§ **Passage to read**
┌──
WWE: Is Mark Henry Really Deserving of the World Title Upon His Return?

Cec Van GaliniAnalyst IIISeptember 4, 2012

DURBAN, SOUTH AFRICA - JULY 08:  Mark Henry 'The World's Strongest Man' is introduced during the WWE Smackdown Live Tour at Westridge Park Tennis Stadium on July 08, 2011 in Durban, South Africa.  (Photo by Steve Haag/Gallo Images/Getty Images)
Gallo Images/Getty Images

For years he was an eternal jobber. Every Royal Rumble match he was regarded as a favorite because no one would be able to lift him over the ropes. It was of course ridiculous, Mark Henry was simply Rumble fodder to the latest powerhouse superstar.

Other examples where Henry would be utilized would be during a bodyslam match. He would, of course, win and win comfortably against some diminutive mouthpiece.

And yet Henry, despite these years of stagnation, seems to have been reborn in the past two years. His brand of brutal aggression has taken him to the World Title.

But the simple question remains is he deserving?

There are thousands of wrestlers in history who did not get their chance. The list is well-known and has been subject to many articles and slideshows. Roddy Piper and Curt Hennig remain two of the biggest names. So loyalty is not always guaranteed to produce the gold.

The argument that Henry needs to be rewarded carries no weight whatsoever. Otherwise, we might have been calling for Shoichi Funaki to be given the big gold belt.

It seems Mark Henry's rise to prominence has not been well thought out. He does not have the necessary mic skills, wrestling ability or image. He is a big guy but so too are The Great Khali and Big Show. Their matches are not reflective of quality.
└──
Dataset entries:
┌──
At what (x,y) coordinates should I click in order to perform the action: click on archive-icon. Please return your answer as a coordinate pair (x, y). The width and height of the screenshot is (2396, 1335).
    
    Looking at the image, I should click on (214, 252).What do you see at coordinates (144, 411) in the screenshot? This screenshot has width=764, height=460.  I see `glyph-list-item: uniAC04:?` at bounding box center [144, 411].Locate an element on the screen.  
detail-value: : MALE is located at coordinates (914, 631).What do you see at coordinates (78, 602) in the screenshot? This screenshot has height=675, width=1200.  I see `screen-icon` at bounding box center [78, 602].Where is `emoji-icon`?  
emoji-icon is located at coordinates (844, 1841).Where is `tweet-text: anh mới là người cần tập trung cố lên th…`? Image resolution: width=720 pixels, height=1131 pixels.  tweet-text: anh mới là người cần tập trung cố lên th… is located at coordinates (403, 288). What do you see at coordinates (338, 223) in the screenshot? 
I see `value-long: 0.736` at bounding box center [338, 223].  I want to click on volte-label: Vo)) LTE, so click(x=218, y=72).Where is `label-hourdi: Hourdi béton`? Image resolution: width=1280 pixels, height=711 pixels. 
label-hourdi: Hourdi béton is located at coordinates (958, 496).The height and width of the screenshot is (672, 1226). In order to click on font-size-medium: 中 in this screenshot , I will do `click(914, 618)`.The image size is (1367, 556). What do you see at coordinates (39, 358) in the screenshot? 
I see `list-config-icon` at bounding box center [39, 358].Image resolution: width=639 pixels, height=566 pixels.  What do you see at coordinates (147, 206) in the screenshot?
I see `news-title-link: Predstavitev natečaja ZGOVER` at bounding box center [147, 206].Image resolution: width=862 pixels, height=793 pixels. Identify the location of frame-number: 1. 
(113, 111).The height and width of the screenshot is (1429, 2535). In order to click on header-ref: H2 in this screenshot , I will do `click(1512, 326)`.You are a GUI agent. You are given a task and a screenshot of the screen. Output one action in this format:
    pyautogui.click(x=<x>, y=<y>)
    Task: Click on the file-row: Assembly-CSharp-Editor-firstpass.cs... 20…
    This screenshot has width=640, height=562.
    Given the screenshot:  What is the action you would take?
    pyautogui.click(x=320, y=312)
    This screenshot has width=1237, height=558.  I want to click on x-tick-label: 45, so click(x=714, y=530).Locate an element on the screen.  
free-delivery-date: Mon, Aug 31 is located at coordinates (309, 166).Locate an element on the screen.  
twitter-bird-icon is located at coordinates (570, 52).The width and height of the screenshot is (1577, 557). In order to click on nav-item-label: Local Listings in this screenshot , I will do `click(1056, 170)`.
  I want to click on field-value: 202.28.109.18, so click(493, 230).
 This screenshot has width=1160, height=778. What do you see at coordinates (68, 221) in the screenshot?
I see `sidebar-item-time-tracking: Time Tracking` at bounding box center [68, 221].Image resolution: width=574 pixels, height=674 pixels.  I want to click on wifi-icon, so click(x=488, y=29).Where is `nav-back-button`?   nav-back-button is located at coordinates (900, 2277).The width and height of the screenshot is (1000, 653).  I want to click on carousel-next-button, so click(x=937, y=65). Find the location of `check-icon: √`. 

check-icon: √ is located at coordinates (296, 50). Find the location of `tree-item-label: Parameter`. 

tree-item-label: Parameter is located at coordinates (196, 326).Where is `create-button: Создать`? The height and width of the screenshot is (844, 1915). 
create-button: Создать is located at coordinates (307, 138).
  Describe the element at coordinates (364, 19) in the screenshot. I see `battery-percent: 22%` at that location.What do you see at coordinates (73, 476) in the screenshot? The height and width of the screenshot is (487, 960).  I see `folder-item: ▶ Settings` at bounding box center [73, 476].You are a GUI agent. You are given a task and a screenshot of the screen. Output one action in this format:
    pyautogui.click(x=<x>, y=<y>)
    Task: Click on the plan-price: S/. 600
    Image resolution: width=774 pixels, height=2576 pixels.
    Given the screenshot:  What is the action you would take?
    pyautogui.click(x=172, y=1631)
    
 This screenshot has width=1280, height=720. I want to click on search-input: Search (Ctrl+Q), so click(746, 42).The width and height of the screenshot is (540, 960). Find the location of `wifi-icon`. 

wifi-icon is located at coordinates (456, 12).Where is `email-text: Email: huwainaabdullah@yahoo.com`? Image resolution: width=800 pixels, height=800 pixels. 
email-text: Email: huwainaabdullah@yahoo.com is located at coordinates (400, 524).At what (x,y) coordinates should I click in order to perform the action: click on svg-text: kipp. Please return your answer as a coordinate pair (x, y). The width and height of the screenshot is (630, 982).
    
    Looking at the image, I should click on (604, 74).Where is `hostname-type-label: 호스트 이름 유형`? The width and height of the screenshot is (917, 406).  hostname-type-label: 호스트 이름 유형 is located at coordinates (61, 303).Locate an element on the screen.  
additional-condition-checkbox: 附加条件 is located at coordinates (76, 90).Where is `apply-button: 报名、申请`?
└──
§ **Tasks and exercises**
**A)** In the Mark Henry article, which two wrestlers does the author name as among the biggest names who never got their chance?
**B)** Carry on the Mark Henry article, starting after its last sentence.

§ **Responses**
**A)** Roddy Piper and Curt Hennig.

**B)**
Some might disagree but it seems he is a stop-gap champion—not unlike those found on TNA, where a new superstar every week is seemingly vying for the title.

As someone who has seen the entirety of Henry's WWE career, I cannot help but think his rise is an indication of just how poor the roster has become.

Henry can always be relied upon to be a presence in WWE. Need a big guy, Henry is your man. Need a champion, though, and it might not be the World's Strongest Man.

Time will tell if this pundit has called it wrong, but WWE has lost its way in promoting the new generation. Reliance on veterans such as Henry and returning legends like The Rock shows the WWE is going with what it knows rather than with potential risks.

But as WrestleMania XXIX slowly appears into view would a Henry championship reign really put people in seats? Would he draw a million buys for a match with Big Show?

In the end, WWE sometimes fails to use talent when it is creatively strongest. Superstars are allowed to drift for years before they are effectively used. Maybe this is the autumn of Henry's career and if he does win a title, then good for him.

However, it seems that by having him in the title picture, it might just be a long, cold winter for WWE.